Editorials

Today’s News & Commentary – April 23, 2021

Rund Khayyat

Rund Khayyat is a student at Harvard Law School.

Weekly unemployment claims fell to a pandemic-era low for a second week, as jobs increased and less workers filed first-time unemployment claims. The numbers indicate that the market recovery is speeding up, and that the April jobs report will likely be strong. First-time claims totaled 547,000 for the week ending April 17, about 50,000 lower than economists expected. CNBC reported that the hiring momentum could push job creation above 1 million this month. 
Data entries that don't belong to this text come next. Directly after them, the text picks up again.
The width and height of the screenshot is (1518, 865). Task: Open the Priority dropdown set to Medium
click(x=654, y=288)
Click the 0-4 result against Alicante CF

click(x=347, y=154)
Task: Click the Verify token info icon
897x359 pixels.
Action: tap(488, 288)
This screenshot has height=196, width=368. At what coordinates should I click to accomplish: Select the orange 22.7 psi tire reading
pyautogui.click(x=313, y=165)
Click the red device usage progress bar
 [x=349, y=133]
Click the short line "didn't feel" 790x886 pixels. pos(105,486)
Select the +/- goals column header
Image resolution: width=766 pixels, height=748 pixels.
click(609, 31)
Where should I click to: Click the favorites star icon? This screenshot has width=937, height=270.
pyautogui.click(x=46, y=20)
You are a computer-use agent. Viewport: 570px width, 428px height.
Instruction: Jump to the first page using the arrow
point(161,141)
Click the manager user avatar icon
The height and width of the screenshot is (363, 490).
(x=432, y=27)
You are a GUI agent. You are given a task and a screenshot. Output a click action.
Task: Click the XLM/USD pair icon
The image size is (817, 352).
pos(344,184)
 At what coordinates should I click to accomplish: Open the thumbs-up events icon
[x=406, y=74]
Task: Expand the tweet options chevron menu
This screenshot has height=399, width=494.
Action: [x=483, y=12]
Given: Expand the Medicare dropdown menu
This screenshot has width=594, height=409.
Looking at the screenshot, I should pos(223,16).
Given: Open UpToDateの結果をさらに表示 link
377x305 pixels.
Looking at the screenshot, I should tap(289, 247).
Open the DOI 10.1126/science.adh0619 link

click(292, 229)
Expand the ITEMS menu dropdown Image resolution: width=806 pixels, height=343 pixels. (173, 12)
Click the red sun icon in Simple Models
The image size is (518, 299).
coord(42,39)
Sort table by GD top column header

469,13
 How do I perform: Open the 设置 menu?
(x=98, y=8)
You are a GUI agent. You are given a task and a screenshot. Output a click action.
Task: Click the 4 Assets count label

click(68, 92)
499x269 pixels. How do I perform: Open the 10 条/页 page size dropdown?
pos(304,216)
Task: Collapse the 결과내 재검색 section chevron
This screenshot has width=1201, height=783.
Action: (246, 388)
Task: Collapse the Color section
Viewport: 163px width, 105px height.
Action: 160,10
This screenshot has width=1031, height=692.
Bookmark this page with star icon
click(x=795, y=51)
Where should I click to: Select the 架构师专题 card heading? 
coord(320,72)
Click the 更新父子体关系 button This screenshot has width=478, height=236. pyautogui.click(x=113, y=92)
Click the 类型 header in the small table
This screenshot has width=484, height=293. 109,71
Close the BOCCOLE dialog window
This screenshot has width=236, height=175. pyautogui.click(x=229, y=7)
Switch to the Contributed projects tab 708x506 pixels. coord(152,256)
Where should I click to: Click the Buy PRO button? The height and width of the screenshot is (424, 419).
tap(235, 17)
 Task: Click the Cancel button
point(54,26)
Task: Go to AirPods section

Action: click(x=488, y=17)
The National Bureau of Economic Research published a report entitled “From Mancession to Shecession: Women’s Employment in Regular and Pandemic Recessions,” which examined the relative impact of the pandemic-caused global recession on women’s employment. The paper concluded that “the pandemic recession of 2020 was a shecession in most countries with larger employment declines among women.” The composition of women’s employment across industries, as well as increased childcare needs during school and daycare closures, which had a bigger impact on mothers than on fathers, helped explain the patterns. 

The report demonstrated the impact of school closures on the labor market, and highlighted the central role of telecommuting: “gender gaps in the employment impact of the pandemic arise almost entirely among workers who are unable to work from home.” Nevertheless, the report identified a different kind of gender gap that arose among telecommuters – women working from home dedicated more work time to child-care, and experienced greater productivity reductions than men. 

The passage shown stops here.